PROVIDED MATERIAL Block Start
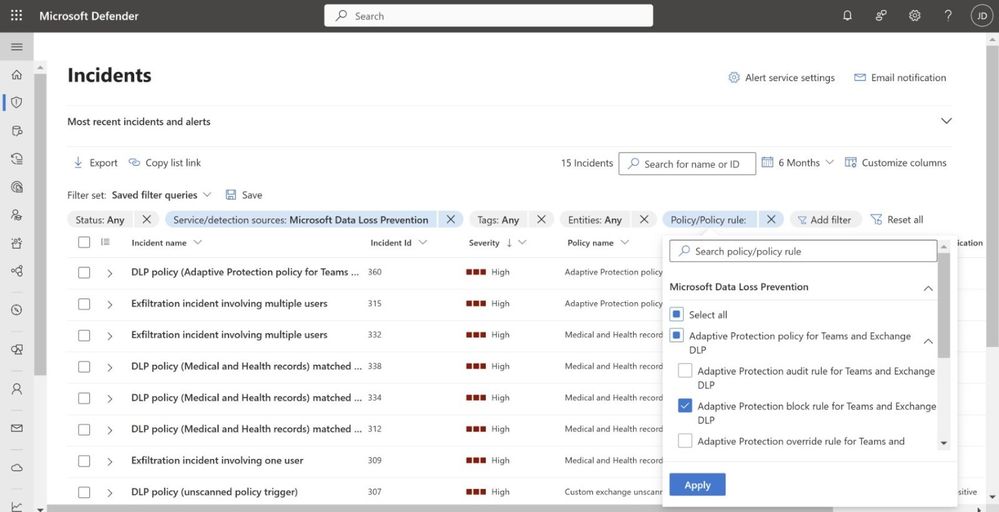
Task: Open the settings gear in header
Action: click(x=914, y=16)
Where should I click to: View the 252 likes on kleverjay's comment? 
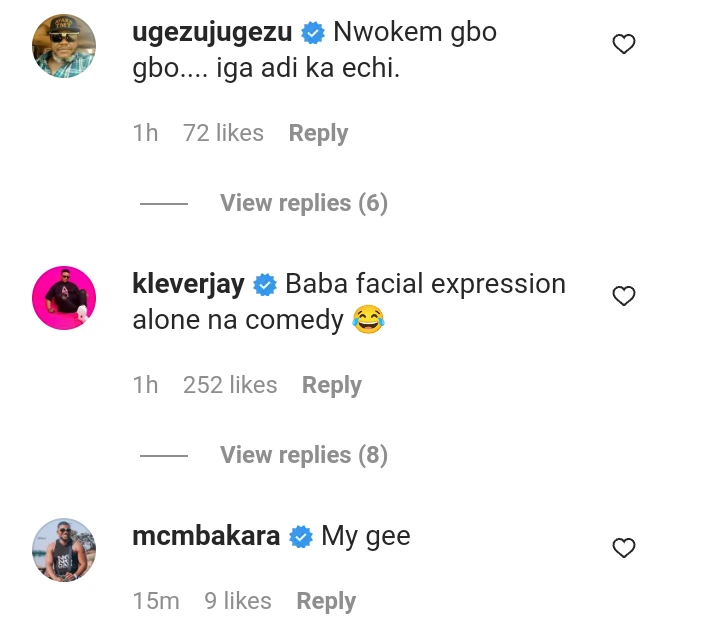point(230,385)
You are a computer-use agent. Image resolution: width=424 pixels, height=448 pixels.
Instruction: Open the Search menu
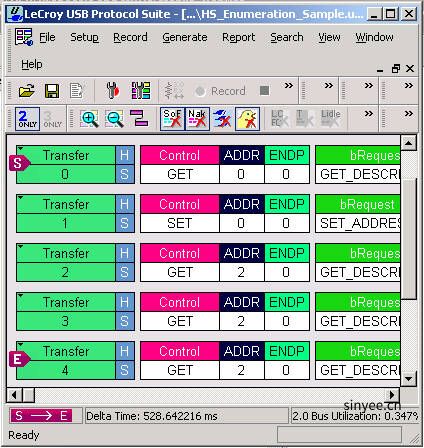287,37
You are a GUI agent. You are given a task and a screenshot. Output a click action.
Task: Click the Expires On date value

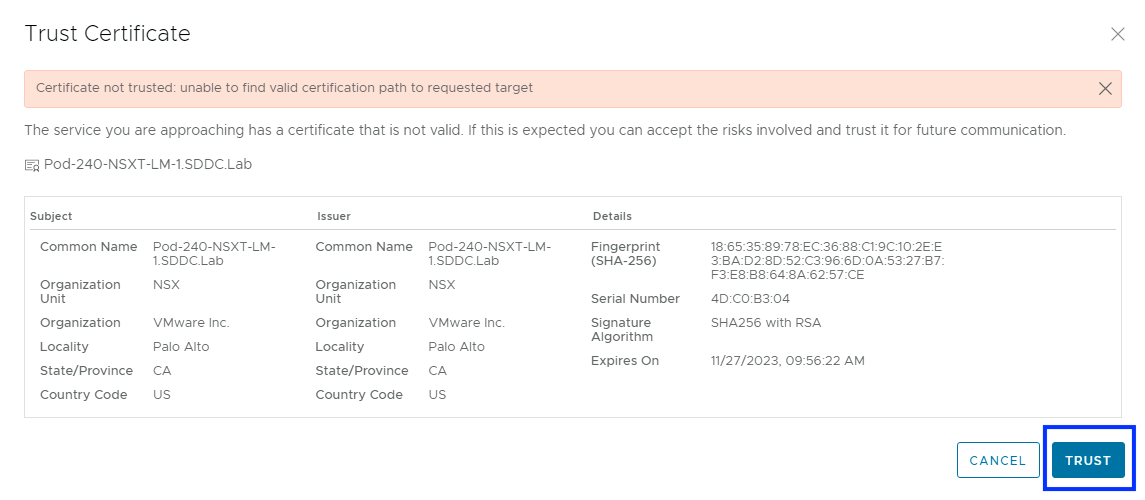tap(787, 361)
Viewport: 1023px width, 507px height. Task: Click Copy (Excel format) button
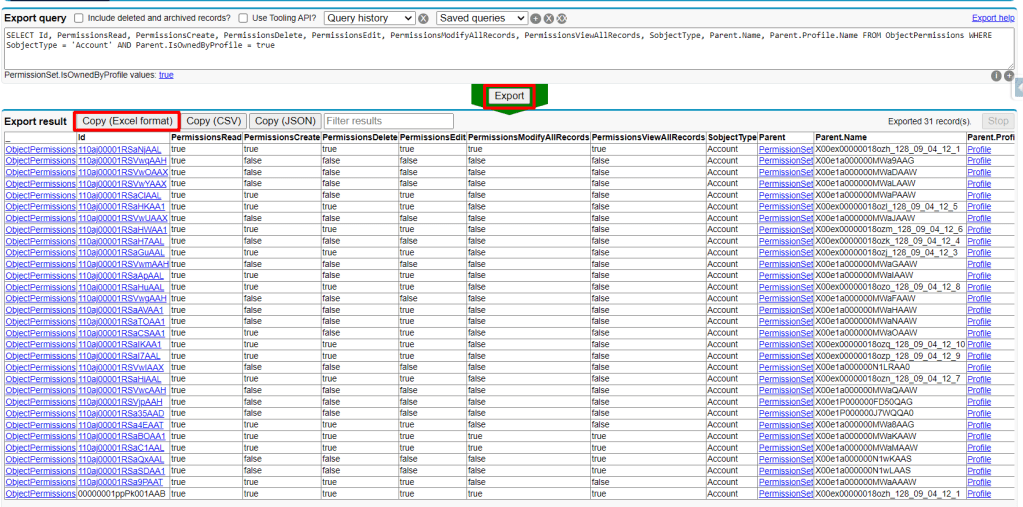[x=127, y=121]
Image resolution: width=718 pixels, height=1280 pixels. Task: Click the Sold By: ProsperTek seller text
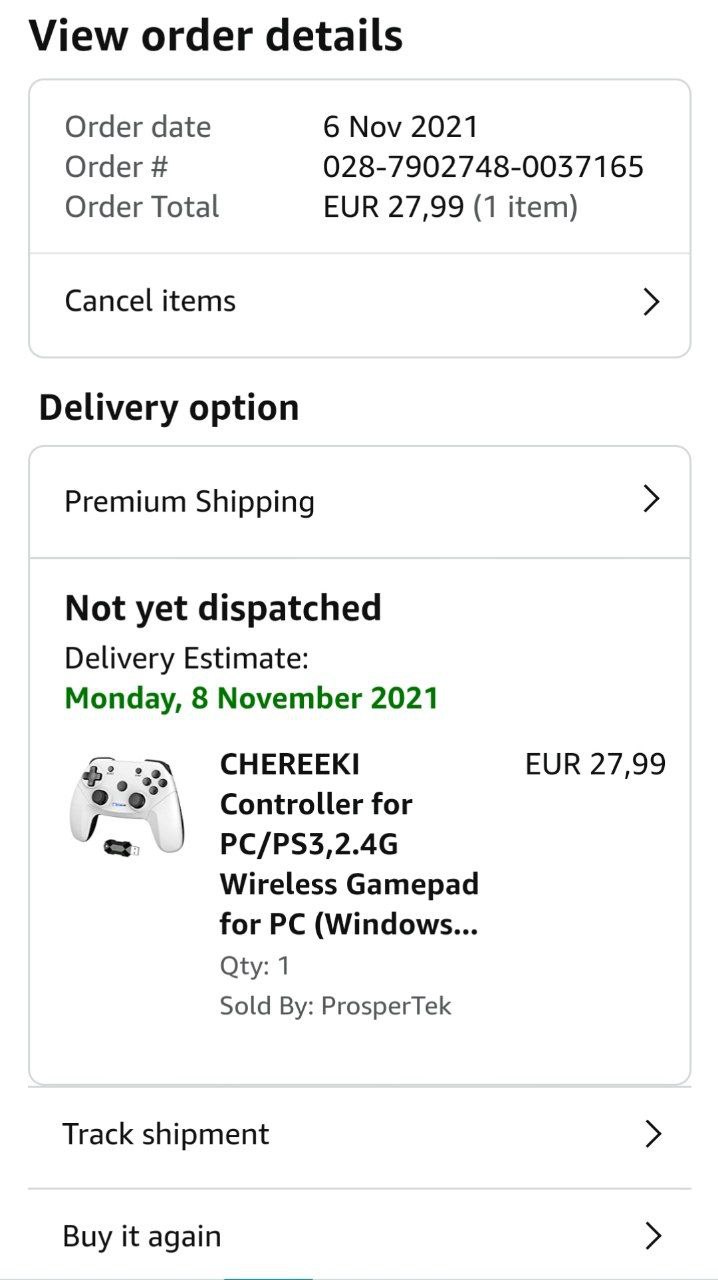coord(335,1006)
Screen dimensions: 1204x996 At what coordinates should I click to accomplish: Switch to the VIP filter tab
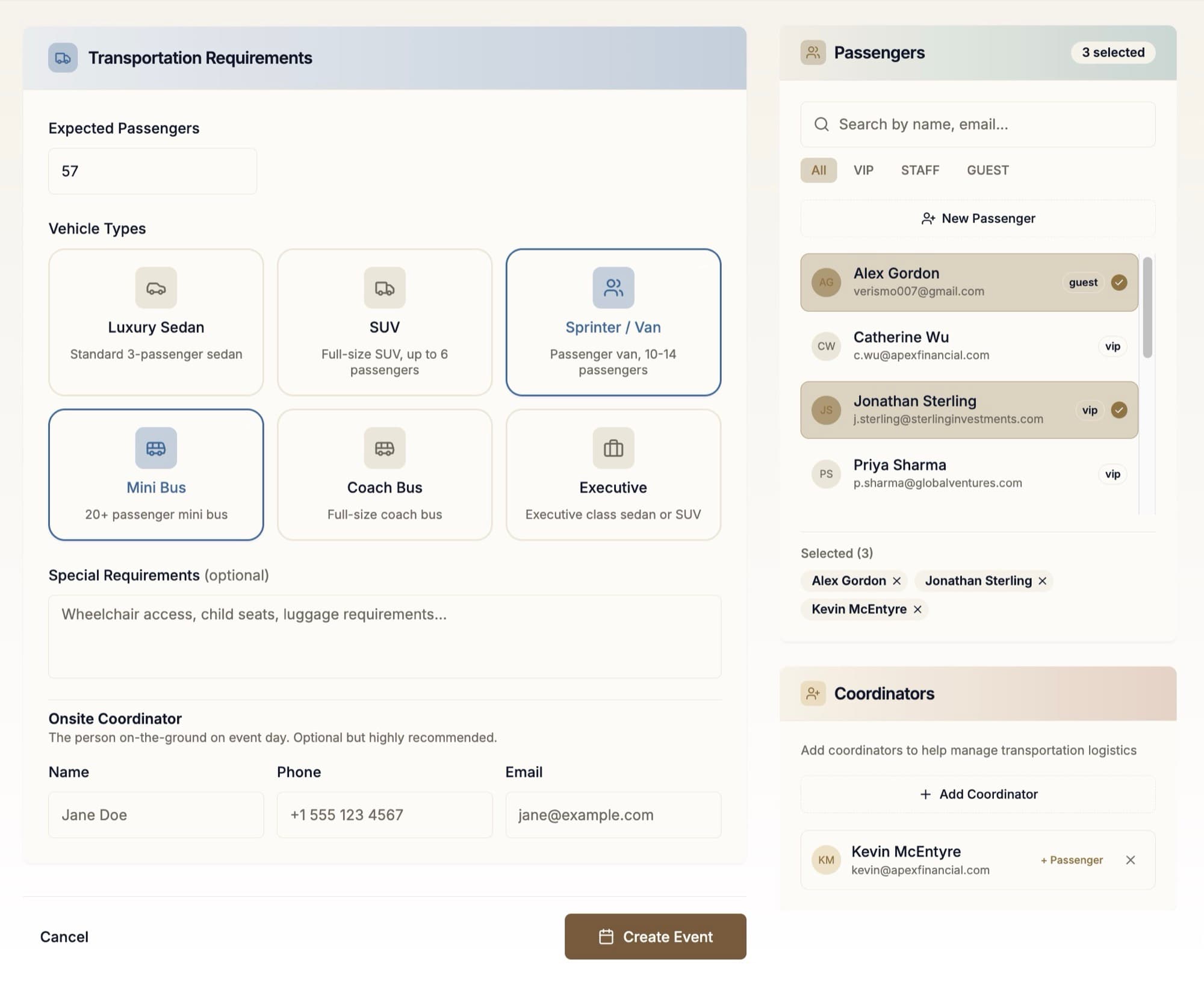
PROVIDED MATERIAL Block End
YOUR GOAL: Print exactly the lines between the line containing "Where should I" and the last line of the entries above, including both, and nothing besides; skip the pictures.

ANSWER TO THIS EXERCISE:
Where should I click to: View the 252 likes on kleverjay's comment? 
point(230,385)
You are a computer-use agent. Image resolution: width=424 pixels, height=448 pixels.
Instruction: Open the Search menu
287,37
You are a GUI agent. You are given a task and a screenshot. Output a click action.
Task: Click the Expires On date value

tap(787, 361)
Viewport: 1023px width, 507px height. Task: Click Copy (Excel format) button
[x=127, y=121]
Image resolution: width=718 pixels, height=1280 pixels. Task: Click the Sold By: ProsperTek seller text
coord(335,1006)
Screen dimensions: 1204x996 At what coordinates should I click to accomplish: Switch to the VIP filter tab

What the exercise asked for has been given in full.